El otro final
Se perdió en los arrabales del Imperio que, por esos tiempos, estaba en toda su grandeza. Las guerras y el hambre se habían extendido y el coraje no tenía nombre pero también la abyección. Blandidas las hachas y enjugadas las lágrimas, cada día era nuevo para la desesperación y la barbarie. Y para la exultación inigualable del triunfo.
En el tumulto y la feria que precedían y se alargaban con las batallas, él sólo quería encontrar el placer del cuerpo y la serenidad del alma. Nada de debilidades ni de grandilocuencias; sólo goce, sólo paz. No era ingrato ni pérfido pero las costumbres de su época le imponían ciertas obligaciones y ninguna nostalgia.
Las elegías estaban proscritas y asimismo las odas que él en el fondo quería. En los albores del sueño recordaba lo que una vez escuchó: nuestra época no es lírica.
Y lo que leyó otra vez en el muro de una ciudad sitiada: nuestro tiempo es bárbaro y terrible pero poético. Abrumado por las premoniciones y los vanos augurios, tenía ante sí dos destinos y escogió deliberadamente el peor y trató de agotarlo hasta el último trance.

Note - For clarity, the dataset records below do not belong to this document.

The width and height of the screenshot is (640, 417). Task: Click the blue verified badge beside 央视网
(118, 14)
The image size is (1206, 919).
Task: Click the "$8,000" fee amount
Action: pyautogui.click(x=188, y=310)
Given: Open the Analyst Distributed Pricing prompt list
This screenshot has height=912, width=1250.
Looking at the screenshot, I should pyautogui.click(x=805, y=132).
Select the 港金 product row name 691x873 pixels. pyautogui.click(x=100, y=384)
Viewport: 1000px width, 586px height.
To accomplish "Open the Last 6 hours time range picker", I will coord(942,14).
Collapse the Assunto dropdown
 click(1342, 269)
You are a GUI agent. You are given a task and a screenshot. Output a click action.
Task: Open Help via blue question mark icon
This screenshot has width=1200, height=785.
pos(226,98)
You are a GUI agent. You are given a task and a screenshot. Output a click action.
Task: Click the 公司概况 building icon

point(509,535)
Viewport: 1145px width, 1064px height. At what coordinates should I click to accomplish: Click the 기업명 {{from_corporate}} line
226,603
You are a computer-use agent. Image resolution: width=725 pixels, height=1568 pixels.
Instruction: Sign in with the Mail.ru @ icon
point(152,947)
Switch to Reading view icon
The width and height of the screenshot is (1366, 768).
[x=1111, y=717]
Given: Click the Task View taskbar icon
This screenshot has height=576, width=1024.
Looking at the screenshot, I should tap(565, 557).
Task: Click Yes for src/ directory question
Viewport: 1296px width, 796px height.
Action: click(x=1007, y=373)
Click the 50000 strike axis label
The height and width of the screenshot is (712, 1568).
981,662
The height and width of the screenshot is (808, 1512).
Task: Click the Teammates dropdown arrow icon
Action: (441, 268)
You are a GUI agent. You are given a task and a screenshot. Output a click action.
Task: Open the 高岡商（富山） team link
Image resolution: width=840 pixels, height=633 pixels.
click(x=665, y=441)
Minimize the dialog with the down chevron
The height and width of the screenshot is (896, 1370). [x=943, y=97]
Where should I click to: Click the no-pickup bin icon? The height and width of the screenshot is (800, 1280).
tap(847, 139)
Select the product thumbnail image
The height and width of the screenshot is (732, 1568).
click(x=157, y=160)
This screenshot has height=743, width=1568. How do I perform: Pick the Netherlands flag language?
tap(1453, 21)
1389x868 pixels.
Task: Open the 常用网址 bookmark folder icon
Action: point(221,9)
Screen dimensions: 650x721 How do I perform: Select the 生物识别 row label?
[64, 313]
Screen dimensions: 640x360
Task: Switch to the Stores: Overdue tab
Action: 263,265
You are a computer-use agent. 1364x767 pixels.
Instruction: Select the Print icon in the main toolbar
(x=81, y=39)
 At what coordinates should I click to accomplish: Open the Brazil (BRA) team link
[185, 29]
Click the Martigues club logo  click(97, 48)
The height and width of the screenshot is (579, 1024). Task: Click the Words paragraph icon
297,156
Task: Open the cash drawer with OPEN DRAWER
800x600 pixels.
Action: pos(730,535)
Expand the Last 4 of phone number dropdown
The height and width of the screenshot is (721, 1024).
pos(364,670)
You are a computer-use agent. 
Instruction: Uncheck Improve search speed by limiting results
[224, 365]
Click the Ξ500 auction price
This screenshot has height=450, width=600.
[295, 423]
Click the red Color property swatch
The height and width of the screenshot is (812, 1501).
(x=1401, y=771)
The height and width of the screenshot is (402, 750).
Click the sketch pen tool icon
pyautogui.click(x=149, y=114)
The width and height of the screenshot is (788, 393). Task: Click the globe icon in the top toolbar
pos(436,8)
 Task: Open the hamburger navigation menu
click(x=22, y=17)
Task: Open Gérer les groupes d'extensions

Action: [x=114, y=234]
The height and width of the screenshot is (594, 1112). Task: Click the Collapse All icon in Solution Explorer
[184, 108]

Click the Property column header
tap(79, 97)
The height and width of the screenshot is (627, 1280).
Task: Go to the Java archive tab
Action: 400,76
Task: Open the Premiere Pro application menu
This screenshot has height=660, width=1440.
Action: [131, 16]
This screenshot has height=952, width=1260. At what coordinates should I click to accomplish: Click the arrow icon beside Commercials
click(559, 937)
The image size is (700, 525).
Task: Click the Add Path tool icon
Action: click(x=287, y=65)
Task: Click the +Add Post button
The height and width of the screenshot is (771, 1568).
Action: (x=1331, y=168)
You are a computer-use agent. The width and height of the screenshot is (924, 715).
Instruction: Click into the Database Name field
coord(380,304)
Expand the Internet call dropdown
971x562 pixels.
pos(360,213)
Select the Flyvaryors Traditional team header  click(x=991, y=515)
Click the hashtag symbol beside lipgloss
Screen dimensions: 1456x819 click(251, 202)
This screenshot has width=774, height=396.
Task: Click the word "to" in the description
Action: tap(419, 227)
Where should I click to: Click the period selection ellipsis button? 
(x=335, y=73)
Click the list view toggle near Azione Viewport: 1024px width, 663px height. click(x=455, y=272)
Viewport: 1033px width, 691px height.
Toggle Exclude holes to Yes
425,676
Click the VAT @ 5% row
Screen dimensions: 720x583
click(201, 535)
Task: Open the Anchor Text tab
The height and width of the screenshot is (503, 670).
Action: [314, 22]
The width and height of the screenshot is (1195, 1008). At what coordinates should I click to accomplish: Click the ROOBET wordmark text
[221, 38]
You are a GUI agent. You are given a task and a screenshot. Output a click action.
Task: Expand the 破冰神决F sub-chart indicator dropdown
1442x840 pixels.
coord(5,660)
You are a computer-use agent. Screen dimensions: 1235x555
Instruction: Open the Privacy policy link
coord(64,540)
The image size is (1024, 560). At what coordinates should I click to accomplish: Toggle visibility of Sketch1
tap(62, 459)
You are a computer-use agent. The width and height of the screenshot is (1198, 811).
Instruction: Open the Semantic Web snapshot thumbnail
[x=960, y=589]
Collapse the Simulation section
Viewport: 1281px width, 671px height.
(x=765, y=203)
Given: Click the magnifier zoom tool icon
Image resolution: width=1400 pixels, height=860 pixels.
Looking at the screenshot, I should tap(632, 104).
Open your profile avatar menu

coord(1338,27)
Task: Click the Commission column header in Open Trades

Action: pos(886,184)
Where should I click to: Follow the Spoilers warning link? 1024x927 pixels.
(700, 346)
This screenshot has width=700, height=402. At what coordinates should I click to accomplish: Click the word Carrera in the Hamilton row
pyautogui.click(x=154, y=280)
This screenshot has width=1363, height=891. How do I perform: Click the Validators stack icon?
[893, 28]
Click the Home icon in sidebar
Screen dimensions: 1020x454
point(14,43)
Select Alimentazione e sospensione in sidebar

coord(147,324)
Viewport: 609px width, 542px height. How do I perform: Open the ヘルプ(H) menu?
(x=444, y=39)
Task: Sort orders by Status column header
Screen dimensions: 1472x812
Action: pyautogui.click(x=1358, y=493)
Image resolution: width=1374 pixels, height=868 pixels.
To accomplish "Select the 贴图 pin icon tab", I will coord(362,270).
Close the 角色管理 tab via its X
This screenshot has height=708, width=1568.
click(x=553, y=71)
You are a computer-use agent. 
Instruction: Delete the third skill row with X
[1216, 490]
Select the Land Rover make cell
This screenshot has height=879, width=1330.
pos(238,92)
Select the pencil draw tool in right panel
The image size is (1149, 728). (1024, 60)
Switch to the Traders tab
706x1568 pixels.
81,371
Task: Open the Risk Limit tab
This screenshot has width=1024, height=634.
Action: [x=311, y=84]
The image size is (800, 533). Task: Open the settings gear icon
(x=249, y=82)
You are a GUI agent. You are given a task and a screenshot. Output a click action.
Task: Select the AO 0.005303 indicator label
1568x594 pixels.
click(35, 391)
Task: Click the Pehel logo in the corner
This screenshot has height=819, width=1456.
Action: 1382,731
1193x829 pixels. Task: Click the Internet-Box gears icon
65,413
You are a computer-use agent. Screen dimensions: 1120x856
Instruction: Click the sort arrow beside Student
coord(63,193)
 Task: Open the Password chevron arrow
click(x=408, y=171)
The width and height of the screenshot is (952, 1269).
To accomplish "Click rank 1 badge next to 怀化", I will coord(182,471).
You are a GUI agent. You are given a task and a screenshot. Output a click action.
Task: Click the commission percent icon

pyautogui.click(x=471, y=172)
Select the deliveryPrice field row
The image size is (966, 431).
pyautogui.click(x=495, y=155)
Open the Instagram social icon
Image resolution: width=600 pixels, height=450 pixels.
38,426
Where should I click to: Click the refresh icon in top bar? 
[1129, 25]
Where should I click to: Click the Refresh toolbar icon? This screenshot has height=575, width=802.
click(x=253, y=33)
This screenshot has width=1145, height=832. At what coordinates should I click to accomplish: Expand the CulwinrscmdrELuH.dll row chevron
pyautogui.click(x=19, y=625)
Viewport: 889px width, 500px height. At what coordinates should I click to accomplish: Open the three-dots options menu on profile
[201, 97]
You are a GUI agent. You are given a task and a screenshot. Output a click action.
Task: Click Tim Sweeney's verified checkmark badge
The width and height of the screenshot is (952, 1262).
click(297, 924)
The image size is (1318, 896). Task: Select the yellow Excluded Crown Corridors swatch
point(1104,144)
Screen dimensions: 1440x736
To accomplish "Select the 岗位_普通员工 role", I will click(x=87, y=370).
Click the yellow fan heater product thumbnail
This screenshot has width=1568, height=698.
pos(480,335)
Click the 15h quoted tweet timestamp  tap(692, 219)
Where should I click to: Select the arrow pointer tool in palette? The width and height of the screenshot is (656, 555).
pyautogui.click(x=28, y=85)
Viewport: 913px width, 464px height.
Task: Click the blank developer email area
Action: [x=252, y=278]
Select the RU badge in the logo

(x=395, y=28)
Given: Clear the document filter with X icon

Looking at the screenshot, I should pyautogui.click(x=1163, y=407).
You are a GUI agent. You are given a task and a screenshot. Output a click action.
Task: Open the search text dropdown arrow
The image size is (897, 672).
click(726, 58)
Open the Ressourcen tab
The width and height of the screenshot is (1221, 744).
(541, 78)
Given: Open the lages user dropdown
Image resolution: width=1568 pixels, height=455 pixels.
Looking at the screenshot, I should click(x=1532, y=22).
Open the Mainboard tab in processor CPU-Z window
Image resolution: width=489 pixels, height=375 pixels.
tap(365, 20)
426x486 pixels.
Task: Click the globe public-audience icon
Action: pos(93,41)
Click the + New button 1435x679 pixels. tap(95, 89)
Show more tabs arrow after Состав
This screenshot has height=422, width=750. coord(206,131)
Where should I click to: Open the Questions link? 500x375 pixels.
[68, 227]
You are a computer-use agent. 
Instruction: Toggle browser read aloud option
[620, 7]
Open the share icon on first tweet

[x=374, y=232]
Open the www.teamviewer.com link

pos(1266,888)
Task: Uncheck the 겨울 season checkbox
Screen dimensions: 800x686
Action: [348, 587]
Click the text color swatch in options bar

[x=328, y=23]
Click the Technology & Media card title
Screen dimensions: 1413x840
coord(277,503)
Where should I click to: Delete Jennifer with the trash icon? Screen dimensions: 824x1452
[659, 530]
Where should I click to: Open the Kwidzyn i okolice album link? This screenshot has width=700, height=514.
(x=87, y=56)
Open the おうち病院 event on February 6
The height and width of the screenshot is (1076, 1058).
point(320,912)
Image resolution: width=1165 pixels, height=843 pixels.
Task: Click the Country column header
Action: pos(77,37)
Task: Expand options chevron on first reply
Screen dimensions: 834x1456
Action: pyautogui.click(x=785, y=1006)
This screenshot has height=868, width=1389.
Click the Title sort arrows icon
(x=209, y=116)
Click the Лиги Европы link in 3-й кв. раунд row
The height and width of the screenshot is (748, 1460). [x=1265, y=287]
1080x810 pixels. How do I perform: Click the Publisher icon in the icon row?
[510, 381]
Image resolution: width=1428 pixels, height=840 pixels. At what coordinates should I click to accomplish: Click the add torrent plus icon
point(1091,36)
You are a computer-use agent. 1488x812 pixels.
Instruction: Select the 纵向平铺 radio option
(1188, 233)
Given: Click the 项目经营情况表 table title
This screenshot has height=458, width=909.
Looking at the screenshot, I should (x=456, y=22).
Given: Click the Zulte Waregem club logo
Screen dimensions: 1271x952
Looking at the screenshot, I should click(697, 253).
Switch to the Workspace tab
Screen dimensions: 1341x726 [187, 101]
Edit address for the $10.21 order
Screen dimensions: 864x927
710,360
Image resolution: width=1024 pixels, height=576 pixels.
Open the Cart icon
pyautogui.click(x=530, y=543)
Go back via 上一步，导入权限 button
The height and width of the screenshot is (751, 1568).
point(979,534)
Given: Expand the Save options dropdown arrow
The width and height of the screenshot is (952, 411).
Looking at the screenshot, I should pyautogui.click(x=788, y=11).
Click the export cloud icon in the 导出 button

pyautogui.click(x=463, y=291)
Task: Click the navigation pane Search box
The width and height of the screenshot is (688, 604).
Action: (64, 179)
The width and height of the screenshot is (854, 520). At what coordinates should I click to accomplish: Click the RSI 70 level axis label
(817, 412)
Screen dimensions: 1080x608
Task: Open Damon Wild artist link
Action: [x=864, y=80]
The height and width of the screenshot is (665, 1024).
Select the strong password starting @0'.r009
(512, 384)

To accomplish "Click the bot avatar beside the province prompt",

En la noche de las bellotas y las covachas evocaba a su padre conversando y leyendo; y a su madre y hermano convirtiendo ese rincón del mundo en un paraje de paz. Miraba el cielo que antes había mirado con ojos curiosos y no podía creer que la vida fuera así de trágica y contemplativa. Sin nada que guardar prometió que si alguna vez regresaba a casa, amaría las noches del refugio y del río como si fueran suyas para siempre.
Entre dormido y despierto soñó que las hachas yacían enterradas y las lágrimas secas.
La casa andaba cada día más lejos como la felicidad y aunque admitió esa certeza, no le era dado admitir que la dicha puede tener un lugar y una fecha inamovible entre dos arcoíris. Sabía que era pródigo y que su misión era serlo hasta el final o casi hasta el final, aunque le costase la vida.
Porque despreciaba su hacienda la dilapidó; porque apreciaba su alma la conservó en medio del légamo infinito. No tuvo mujer ni hijos porque eso significada atarse al mundo, aunque por años persiguió a una muchacha de piernas muy delgadas que le gritaba goim y lo despreciaba. Al atardecer de todos los días deseaba el perdón pero intuía que había cruzado la línea irreversible. Eran tiempos de decisiones instantáneas y de fulgurantes palabras y él ya había tomado y pronunciado las suyas.
No podía esperar nada que no fuera un metro de tierra en un páramo extraño. Vivió y apuró su cáliz como correspondía, sin pedir nada a nadie y sin quejarse, tendido en un campo ajeno y sin nada más que su vigilia y su miedo.
Nunca regresó aunque Él haya predicado lo contrario.